The challenges for agriculture with regard to a more efficient and environmentally friendly method of cultivation will be growing significantly in the coming years:


Growing enough food
While the world population is increasing, the amount of arable land per capita is diminishing. Each person currently has 0.21 hectares at his or her disposal; this will rise to 0.15 hectares of basic food resource per capita in 2050. Our machines enable us to help ensure that yields per hectare, e.g. for wheat and feed grain, continue to rise. After all, a large proportion of the world’s crop production comes from the targeted use of fertilisers and plant protection.

The current world population will grow to an estimated 9.7 billion people in 2050. In this respect, arable farming is a cornerstone of food security. Agriculture and agricultural technology are therefore systemically important.

Loss of usable land
Around 60 hectares of usable agricultural land are lost every day to alternative uses for industrial and residential development in Germany. The remaining land must therefore be used more efficiently.

Agriculture is playing an increasingly important role as a producer of renewable energy. Bioenergy for electricity, heat and fuel can save significant amounts of emissions from agriculture.

Climate change
Climate change can lead to weather extremes worldwide. In some regions, lower rainfall will lead to longer periods of drought, meaning that the amount of land which was previously adequately supplied with water is reduced.

Climate protection, soil protection and water conservation form part of sustainable agricultural practices. CO2, methane and nitrous oxide emissions should therefore be reduced, ground water and bodies of surface water protected and erosion and harmful compaction avoided.

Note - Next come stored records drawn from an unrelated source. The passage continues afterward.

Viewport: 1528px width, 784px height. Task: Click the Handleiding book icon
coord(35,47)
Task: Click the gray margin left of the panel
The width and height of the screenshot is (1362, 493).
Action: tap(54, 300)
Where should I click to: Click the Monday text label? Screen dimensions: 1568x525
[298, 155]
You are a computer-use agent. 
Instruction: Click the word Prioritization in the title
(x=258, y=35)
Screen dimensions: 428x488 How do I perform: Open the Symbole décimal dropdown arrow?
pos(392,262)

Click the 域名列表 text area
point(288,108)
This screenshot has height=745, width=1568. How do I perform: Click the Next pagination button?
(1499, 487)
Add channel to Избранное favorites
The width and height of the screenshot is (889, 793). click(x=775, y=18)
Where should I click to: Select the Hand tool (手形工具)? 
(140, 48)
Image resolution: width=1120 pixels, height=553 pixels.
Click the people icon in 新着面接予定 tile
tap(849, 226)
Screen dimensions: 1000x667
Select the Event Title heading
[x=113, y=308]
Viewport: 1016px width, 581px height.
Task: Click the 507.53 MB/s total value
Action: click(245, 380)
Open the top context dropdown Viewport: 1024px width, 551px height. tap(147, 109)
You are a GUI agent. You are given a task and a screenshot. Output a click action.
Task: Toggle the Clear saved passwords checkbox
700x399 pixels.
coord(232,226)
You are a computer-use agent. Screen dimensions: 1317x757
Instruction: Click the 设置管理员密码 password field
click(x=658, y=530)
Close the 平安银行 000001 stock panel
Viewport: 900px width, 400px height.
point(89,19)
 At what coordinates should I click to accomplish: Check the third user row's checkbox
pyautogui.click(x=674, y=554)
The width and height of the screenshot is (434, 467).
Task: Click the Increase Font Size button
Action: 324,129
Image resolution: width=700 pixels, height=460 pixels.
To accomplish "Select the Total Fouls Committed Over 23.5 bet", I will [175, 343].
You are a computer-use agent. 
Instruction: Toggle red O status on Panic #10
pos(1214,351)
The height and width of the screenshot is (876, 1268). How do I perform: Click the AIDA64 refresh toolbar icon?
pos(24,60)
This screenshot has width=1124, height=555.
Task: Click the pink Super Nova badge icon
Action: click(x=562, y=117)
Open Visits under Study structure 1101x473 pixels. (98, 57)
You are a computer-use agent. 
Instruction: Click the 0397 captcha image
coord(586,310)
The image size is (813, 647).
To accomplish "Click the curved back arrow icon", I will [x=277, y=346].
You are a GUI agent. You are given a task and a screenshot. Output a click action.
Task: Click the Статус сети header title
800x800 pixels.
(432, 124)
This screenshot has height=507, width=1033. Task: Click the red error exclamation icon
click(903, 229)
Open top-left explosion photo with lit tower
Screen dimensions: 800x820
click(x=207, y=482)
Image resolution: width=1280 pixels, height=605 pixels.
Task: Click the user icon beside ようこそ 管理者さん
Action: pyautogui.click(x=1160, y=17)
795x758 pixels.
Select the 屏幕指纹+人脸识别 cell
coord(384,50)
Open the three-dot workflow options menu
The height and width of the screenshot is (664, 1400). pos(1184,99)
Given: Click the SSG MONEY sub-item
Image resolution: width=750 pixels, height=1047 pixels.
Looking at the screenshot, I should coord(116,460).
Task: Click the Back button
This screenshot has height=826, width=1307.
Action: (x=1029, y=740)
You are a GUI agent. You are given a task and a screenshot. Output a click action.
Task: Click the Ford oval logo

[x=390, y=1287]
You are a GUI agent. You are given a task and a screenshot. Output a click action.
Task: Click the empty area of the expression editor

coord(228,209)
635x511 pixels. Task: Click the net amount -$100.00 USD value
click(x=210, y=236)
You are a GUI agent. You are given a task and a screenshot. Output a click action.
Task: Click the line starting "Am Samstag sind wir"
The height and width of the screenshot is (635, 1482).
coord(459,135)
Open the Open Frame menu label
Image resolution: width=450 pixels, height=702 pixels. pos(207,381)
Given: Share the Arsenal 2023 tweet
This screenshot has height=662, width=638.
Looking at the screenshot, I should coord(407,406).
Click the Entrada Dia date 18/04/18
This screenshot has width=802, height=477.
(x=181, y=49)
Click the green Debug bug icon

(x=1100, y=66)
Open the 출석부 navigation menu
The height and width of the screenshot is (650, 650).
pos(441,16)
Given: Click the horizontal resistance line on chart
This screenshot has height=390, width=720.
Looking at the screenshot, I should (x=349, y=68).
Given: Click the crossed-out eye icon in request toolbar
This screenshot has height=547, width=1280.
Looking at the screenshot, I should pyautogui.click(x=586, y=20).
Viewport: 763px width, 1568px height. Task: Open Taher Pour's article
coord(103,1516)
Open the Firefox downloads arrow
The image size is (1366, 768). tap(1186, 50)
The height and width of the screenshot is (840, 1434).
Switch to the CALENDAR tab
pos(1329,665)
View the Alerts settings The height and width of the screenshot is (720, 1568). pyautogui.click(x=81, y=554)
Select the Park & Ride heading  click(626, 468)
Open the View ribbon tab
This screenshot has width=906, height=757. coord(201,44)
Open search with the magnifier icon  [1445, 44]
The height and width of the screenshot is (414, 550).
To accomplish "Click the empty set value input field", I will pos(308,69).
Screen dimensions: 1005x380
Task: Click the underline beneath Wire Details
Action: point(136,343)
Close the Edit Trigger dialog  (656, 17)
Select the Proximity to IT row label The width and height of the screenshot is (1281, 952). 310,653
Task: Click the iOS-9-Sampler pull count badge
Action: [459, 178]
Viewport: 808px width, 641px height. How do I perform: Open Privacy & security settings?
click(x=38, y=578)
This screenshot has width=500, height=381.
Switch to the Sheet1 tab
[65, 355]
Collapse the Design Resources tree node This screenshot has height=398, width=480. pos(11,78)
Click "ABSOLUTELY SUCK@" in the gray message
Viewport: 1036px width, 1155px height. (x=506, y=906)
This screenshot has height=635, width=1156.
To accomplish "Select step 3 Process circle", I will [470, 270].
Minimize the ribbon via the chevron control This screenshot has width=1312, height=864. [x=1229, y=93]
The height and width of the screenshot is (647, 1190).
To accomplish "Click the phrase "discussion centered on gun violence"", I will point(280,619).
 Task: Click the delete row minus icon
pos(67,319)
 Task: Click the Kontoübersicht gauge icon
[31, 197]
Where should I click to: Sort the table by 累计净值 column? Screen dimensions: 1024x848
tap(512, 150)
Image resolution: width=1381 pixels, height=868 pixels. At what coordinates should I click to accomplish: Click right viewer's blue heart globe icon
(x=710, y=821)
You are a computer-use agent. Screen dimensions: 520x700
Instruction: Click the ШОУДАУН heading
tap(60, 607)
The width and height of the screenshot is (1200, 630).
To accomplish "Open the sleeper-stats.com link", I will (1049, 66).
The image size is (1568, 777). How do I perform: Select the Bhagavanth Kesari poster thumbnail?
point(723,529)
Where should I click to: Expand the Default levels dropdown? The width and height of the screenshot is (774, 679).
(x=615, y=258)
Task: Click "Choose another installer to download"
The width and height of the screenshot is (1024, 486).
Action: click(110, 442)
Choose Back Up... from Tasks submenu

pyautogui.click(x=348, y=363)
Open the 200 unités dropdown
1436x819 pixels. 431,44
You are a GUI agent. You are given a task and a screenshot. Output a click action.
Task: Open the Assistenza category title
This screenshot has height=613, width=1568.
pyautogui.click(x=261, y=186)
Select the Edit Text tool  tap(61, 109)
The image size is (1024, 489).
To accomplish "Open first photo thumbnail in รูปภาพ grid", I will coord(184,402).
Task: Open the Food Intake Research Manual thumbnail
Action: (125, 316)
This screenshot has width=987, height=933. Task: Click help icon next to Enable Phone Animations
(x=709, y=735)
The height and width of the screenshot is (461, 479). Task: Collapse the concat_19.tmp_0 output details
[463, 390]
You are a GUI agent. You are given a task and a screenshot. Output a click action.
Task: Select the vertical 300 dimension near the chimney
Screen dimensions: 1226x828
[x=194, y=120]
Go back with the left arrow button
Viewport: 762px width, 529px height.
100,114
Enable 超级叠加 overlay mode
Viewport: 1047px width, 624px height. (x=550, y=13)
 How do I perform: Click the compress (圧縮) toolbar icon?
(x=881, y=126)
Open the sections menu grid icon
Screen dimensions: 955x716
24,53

Political and legal requirements
Increasing political requirements for a reduction in the use of plant protection agents and fertilisers as well as the abandonment of certain plant protection agents necessitate modified cultivation methods in crop production.

Cost and efficiency pressure
Cost and efficiency pressures for farms will continue to increase in many regions due to falling product prices, stricter environmental regulations, reduced public subsidies and rising costs for rents and wages.